### [Problems to work on]
**A)** Reproduce verbatim the passage of the script review thread from "by Anonymous Monk" to "that fails, etc.)".
**B)** Extend the script review discussion onward from its final sentence.

### [Text section]
[Start of section]

Re: Review of my script
by NetWallah (Canon) on May 16, 2013 at 04:06 UTC
    Great code for an intern ! (++)

    If you want to put some effort into making it more professional looking, I'd suggest data-driven parameter processing. This would minimize repeated code, standardize the look, make it extensible, and many other "good" buzzwords.

    To do that, you would need to come up with a structure like:

    my %params=( host => (TYPE=>"s", REQUIRED=>1, VALUE=>undef, VALIDATE=>sub { # Tis could be a subref to an external, if +it gets too big my $host=shift; print "\nChecking if $host is alive.. \n"; $ping = Net::Ping->new(); if ($ping->ping($host)){ print "$host is alive\n\n"; }else { print "$host is unreachable\n\n"; exit; } $ping->close(); }, ), # End of host engine => (TYPE=>"s", REQUIRED=>1, VALUE=>undef,), user => (TYPE=>"s", REQUIRED=>1, VALUE=>undef), password => (TYPE=>"s", REQUIRED=>1, VALUE=>undef), );
    Then you can process it like this:
    GetOptions( map { "$_=$params{$_}{TYPE}" => \$params{$_}{VALUE} } keys %params ); for (keys %params){ showUsage("Missing required parameter $_") if $params{$_}{REQUIRED} +&& ! $params{$_}{VALUE}; $params{$_}{VALIDATE}->($params{$_}{VALUE}) if $params{$_}{VALIDA +TE}; }

                 "I'm fairly sure if they took porn off the Internet, there'd only be one website left, and it'd be called 'Bring Back the Porn!'"
            -- Dr. Cox, Scrubs

Re: Review of my script ( s/...$year + 1900/POSIX::strftime/)
by Anonymous Monk on May 16, 2013 at 09:08 UTC

    ... sprintf ... $year + 1900 ...

    Don't do that, use POSIX::strftime( )

    use POSIX(); $timestamp = POSIX::strftime('%Y-%m-%d-%H-%M-%S', gmtime );
Re: Review of my script
by graff (Chancellor) on May 17, 2013 at 02:09 UTC
    Just a couple things not mentioned yet by others:

    The string "/home/dieter/dumps" appears at four different places in the script, making the code rather non-portable and a bit harder to maintain. The string should be defined once as a variable, and should probably be among the values that can be manipulated by a command line option. (And this would also entail taking steps to create the "mysql" or "postgres" subdirectories if necessary, reporting suitable error messages when that fails, etc.)

[End of section]

### [Given data]
[Start of section]

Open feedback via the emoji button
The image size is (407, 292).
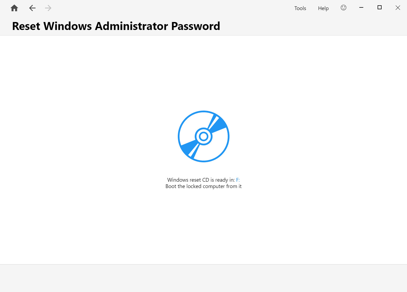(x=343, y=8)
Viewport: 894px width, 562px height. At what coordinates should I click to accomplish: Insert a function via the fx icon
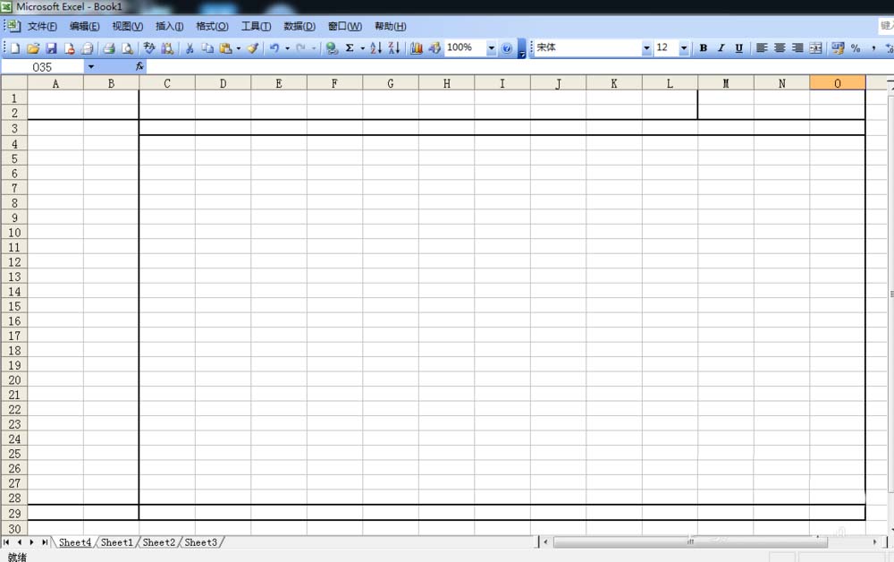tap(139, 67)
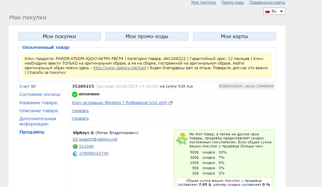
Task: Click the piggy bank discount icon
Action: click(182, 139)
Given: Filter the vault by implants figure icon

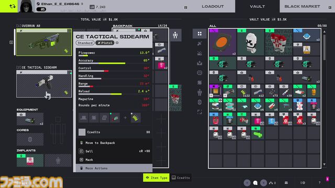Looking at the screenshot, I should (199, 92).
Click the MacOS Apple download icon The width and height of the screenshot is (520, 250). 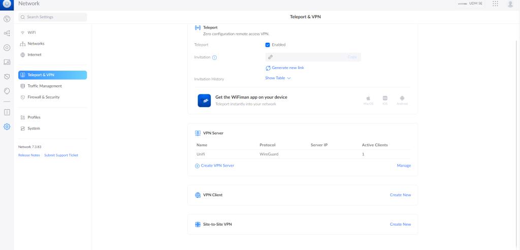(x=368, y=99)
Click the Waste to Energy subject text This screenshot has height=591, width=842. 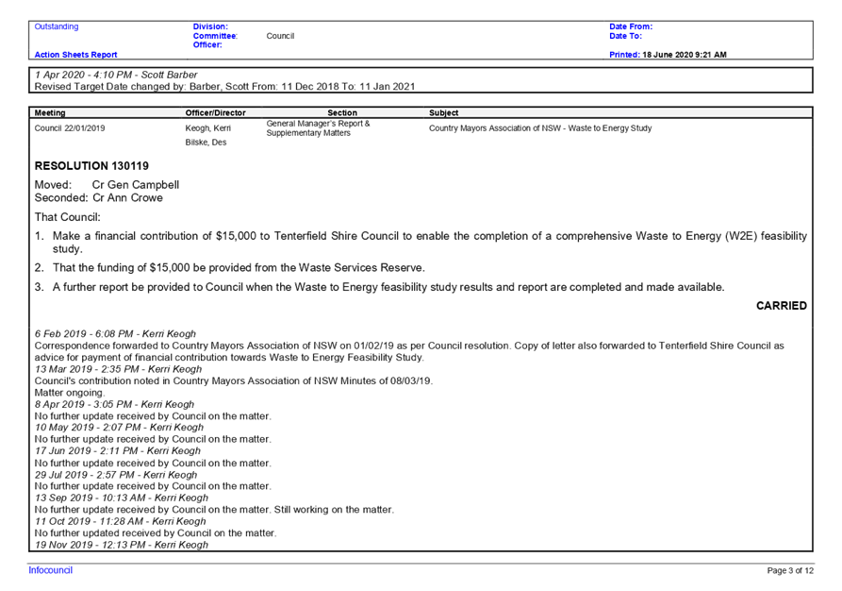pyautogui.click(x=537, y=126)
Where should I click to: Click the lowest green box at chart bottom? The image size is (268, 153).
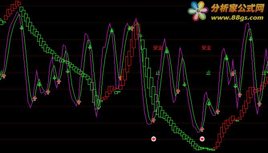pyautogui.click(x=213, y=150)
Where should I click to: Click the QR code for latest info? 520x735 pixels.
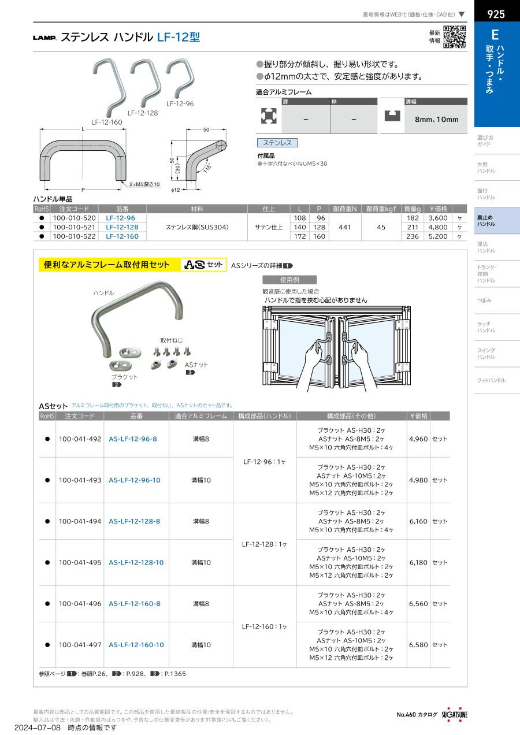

[End of section]

### [Per-task answers]
**A)**
by Anonymous Monk on May 16, 2013 at 09:08 UTC

    ... sprintf ... $year + 1900 ...

    Don't do that, use POSIX::strftime( )

    use POSIX(); $timestamp = POSIX::strftime('%Y-%m-%d-%H-%M-%S', gmtime );
Re: Review of my script
by graff (Chancellor) on May 17, 2013 at 02:09 UTC
    Just a couple things not mentioned yet by others:

    The string "/home/dieter/dumps" appears at four different places in the script, making the code rather non-portable and a bit harder to maintain. The string should be defined once as a variable, and should probably be among the values that can be manipulated by a command line option. (And this would also entail taking steps to create the "mysql" or "postgres" subdirectories if necessary, reporting suitable error messages when that fails, etc.)

**B)**
    Since this appears to be intended for a unix/linux system, it might raise concerns about protecting database security. When you run the script, and include the "host", "user" and "password" options on the command line, the values of those options become accessible to anyone else logged in on the same machine where your shell is running. All they have to do is use "ps" or "top" with appropriate options while your script is running, and they'll see the credentials you're using to connect to your database.

    (Those values will also be preserved in the command history file for whatever shell you're using; the history file is typically readable only by the owner, but if your login is compromised, whoever can pretend to be you will also find the database credentials in your command history.)

    Typical ways of avoiding exposure of credentials is to use a config file in the user's home directory (though this might still pose a risk if your login account gets compromised), and/or to use a module like Term::ReadPassword to prompt for the password after the script has started (without echoing user input to the terminal).

    UPDATE: One other thing: Every time you do this:

    $cmd = "... @args ..."; ... @result = `$cmd`;
    you are leaving yourself wide open to unlimited grief, because you are not making any effort to protect the values in @args from being misinterpreted when that backtick command line runs. Imagine what sort of mayhem you'd get if the password string for the database connection included an ampersand or any kind of bracket character...
      Thank you for the suggestion. But I and one other admin is the only one who can access the server where scripts will be running. So i don't need to be worried about the passwords in history. But still a good suggestion for scripts i write in the future.